Bisnis.com, JAKARTA - Perintah yang dikeluarkan oleh otoritas kesehatan tertinggi China untuk segera melaksanakan pembakaran mayat (kremasi) atas para korban virus corona di rumah sakit tempat mereka meninggal dinilai sebagai reaksi berlebihan dan tidak perlu untuk mengekang penularan penyakit, kata ahli epidemiologi terkemuka.
Perintah dari Komisi Kesehatan Nasional (nhC) pada 2 Februari 2020, mengharuskan rumah sakit untuk memberi tahu anggota keluarga atas tindakan tersebut. Akan tetapi, komisi itu juga menyatakan prosedur itu bisa tetap dilakukan sekalipun keluarga almarhum tidak setuju.

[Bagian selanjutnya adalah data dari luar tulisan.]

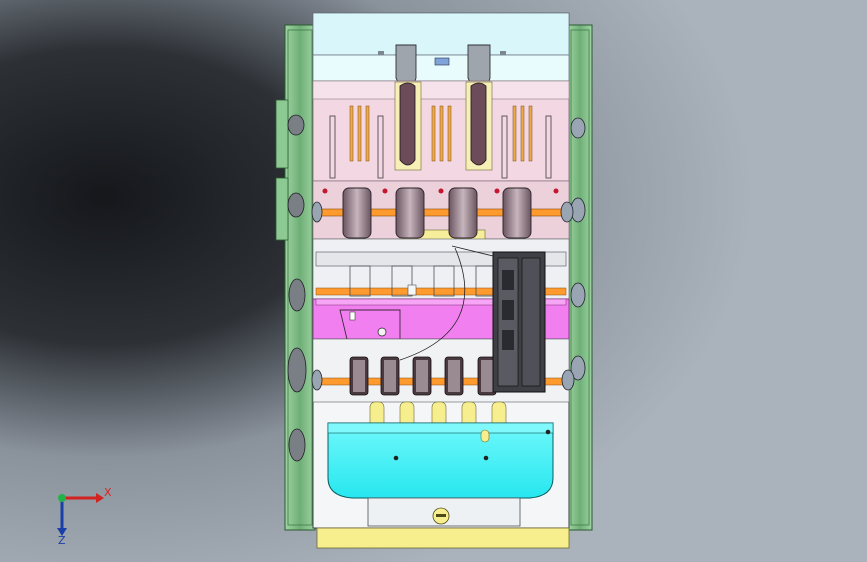 The width and height of the screenshot is (867, 562). What do you see at coordinates (440, 460) in the screenshot?
I see `cyan-base-block` at bounding box center [440, 460].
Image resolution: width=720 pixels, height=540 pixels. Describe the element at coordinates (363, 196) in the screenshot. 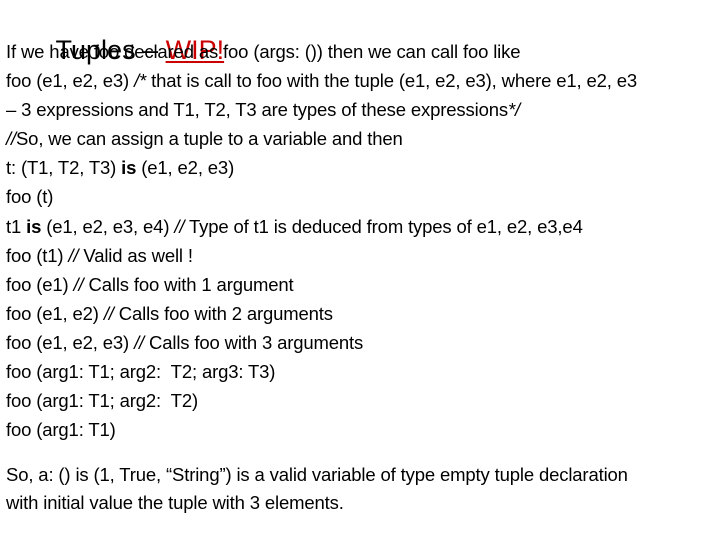

I see `body-line: foo (t)` at that location.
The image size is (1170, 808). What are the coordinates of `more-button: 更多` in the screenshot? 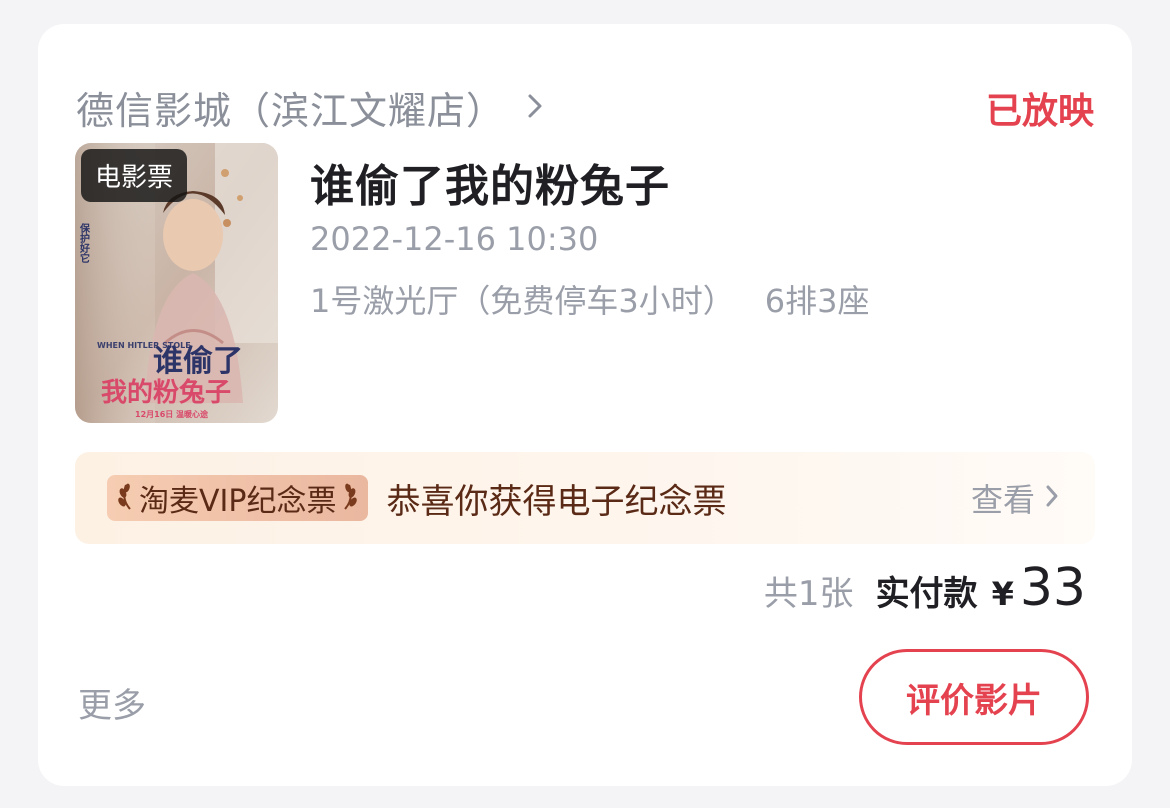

Menurut perintah kremasi NHC: "Jika anggota keluarga pasien nCoV-2019 menolak untuk mengikuti prosedur atau menolak untuk mematuhi, maka lembaga medis atau panti kremasi telah gagal membujuk mereka. Karena itu, mayat tersebut dapat dikremasi dengan tanda tangan lembaga medis,.
Sedangkan, otoritas keamanan publik yang mengawasi daerah tersebut harus melaksanakan pekerjaan mereka sesuai perintah.
Perintah itu juga melarang upacara pemakaman bagi mereka yang telah meninggal karena virus berpotensi mengancam peserta upacara keagamaan maupun keluarga dan seluruh masyarakat yang berduka.
"Tidak ada bukti yang menunjukkan bahwa virus corona dapat menyebar dari mayat selama persiapan penguburan," kata Ronald St John.
Dia adalah mantan direktur jenderal Pusat Kesiapan dan Tanggap Darurat di Badan Kesehatan Masyarakat Kanada yang terlibat menangani Wabah SARS pada 2003.
Baca Juga
"Itu bukan kasus untuk Ebola, di mana banyak perawatan harus dilakukan dengan memusnahkan mayat," kata St John seperti dikutip Aljazeera.com, Senin (10/2/2020).
Akan tetapi, dia setuju kalau dilakuan kremasi sehingga tidak banyak menggunakan tempat selain lebih cepat jika jumlah korban tewasnya banyak.